Small "pop" and gap between appended tracks

Audacity 2.3.2
macOS Catalina 10.15.2

Hello! I would appreciate some help with an issue I’m having:

I have two or more music files, and I want to append one to the other so as to make a single file. It’s live music from the same performance. So imagine a band is playing live… they play song A and then song B, so I have “A.mp3” and “B.mp3” and I want to combine them into a single, seamless file.

The files start out as MP3 or MP4, but first I use iTunes to convert them to AIFF. Then I open the the AIFF files in Audacity.
I either cut audio and paste it to the end of another track, or I use “File → Import → Audio” followed by “Tracks → Align Tracks → Align End To End.”

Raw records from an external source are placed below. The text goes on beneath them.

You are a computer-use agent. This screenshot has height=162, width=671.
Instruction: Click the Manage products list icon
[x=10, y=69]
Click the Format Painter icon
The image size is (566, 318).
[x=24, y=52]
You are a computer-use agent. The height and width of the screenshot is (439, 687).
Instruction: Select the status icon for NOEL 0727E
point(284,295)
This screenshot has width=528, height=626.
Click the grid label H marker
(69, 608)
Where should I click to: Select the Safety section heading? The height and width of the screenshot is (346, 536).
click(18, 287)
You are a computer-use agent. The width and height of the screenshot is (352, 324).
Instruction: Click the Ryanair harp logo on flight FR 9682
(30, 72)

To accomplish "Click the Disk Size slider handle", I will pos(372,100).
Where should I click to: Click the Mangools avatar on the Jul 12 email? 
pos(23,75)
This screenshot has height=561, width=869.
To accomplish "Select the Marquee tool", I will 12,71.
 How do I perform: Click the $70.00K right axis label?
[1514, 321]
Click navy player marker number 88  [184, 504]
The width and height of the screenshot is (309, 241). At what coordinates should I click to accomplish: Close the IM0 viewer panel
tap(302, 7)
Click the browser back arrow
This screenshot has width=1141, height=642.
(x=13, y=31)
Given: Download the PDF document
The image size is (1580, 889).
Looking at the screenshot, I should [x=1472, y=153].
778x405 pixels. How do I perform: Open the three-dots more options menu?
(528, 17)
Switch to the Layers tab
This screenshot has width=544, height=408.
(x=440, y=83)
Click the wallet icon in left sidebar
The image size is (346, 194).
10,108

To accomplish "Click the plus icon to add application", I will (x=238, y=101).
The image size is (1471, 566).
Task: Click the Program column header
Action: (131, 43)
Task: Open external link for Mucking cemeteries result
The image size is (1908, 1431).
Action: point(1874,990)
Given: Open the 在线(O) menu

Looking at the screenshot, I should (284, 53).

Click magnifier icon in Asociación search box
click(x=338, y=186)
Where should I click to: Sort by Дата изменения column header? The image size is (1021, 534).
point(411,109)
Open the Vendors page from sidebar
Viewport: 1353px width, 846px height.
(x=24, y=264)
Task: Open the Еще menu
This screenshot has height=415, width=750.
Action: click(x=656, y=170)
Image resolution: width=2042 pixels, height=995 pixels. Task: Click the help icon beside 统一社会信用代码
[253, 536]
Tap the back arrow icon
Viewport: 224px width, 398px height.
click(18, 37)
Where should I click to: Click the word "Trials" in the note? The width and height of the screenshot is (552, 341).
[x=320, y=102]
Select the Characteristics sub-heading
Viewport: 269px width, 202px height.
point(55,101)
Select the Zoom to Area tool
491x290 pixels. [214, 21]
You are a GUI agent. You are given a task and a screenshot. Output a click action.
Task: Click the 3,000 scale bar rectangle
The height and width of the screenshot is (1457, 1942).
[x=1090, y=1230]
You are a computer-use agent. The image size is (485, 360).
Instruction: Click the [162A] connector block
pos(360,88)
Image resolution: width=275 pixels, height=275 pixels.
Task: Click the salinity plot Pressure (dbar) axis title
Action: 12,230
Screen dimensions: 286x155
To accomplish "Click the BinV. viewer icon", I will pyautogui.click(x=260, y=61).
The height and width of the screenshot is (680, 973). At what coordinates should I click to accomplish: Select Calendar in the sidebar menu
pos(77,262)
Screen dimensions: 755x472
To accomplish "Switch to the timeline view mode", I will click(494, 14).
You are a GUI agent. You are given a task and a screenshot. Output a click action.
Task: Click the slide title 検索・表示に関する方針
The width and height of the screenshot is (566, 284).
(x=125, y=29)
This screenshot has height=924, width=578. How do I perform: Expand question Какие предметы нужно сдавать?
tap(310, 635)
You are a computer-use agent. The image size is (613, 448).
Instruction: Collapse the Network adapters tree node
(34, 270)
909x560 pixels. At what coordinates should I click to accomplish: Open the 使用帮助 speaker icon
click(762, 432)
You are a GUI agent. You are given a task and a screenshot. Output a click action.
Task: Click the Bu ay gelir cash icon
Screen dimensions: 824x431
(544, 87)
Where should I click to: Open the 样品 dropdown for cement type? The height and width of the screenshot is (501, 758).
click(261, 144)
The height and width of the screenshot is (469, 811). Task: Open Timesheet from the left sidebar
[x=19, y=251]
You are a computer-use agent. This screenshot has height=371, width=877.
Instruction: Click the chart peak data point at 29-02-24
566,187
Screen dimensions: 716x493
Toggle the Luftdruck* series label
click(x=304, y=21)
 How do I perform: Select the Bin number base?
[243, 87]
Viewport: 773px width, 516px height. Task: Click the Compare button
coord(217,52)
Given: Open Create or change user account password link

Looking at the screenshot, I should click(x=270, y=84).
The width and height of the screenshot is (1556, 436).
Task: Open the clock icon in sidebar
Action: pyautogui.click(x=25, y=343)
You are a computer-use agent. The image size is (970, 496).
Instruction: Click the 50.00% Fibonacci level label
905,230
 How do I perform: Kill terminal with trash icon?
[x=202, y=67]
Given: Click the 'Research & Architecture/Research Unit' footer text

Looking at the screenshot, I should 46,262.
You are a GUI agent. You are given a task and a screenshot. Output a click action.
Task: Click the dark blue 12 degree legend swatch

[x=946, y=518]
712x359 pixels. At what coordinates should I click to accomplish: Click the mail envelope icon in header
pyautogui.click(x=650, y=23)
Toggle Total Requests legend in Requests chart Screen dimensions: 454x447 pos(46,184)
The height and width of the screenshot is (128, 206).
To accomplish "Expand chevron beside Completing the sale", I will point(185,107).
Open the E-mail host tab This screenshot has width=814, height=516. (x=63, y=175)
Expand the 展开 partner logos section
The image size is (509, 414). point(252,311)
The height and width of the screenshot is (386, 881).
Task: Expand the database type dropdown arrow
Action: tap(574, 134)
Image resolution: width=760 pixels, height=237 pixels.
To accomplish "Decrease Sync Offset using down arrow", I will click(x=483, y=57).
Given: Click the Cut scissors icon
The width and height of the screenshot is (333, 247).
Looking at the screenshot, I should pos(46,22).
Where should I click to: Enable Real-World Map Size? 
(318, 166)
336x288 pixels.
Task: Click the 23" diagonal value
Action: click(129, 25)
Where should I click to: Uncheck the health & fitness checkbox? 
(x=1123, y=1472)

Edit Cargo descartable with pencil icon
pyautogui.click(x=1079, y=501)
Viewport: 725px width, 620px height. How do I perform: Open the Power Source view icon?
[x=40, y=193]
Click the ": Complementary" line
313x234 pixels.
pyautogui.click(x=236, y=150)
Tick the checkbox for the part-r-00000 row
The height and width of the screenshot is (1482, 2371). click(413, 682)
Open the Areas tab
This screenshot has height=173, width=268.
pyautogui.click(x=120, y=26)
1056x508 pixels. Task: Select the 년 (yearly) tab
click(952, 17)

Here is the issue: when listening to the result, not all the time, but sometimes I notice a small pop at what would be the border between tracks. I’d like to avoid this if possible. It seems odd to me, as it’s contiguous audio from the same performance. Maybe someone with more knowledge and experience can guess what’s going on. Perhaps it’s just a flaw in the audio itself?

I don’t know if this is relevant, but I’ve observed that if I zoom in very close at the border between tracks, I see a gap there. For example, here is a screenshot after I used “Align Tracks → Align End To End”:
Screen Shot 2020-03-21 at 15.08.15.png
This might not be relevant, thought, because I can see this gap between tracks even in cases where I don’t hear a pop.

If anyone can guess what’s going on and perhaps offer a workaround, I’d really appreciate it. Thank you!

That’s almost certainly due to the MP3 structure. MP3 doesn’t have pure, clean stop and start points. That and every time you export MP3 masters from MP3 songs, the sound quality gets worse. That’s why we recommend never do production in MP3.

You should be able to zoom into the gaps and edit them out in Audacity. There’s no way to fix the MP3 sound quality damage.

Koz

Missed a step. You can use the Time Shift Tool (two sideways black arrows) to push the bottom track to the left and make it meet the top track.

Koz

Select a region say 5 samples either side of the pop, & repair.

Thank you Koz and Trebor, this is very helpful. Here’s an update (maybe someone with a similar issue will find this useful):

I discovered that if I actually merge tracks together (by clicking on the boundary between two tracks), the small gap I mentioned seems to disappear.

If I don’t zoom in absurdly far, I can generally see where the pop is.
For example, here you can see a spike in the bottom waveform:
Screen Shot 2020-03-22 at 12.48.10.png
Here’s what it looks like if I zoom in even further. Here I’m about to use the repair effect, so the selection is about 10 samples wide as recommended by Trebor.
Screen Shot 2020-03-22 at 12.59.30.png
And here’s what it looks like after using repair:
Screen Shot 2020-03-22 at 12.59.48.png
And sure enough, the pop is gone!

This is great, thanks again for your help!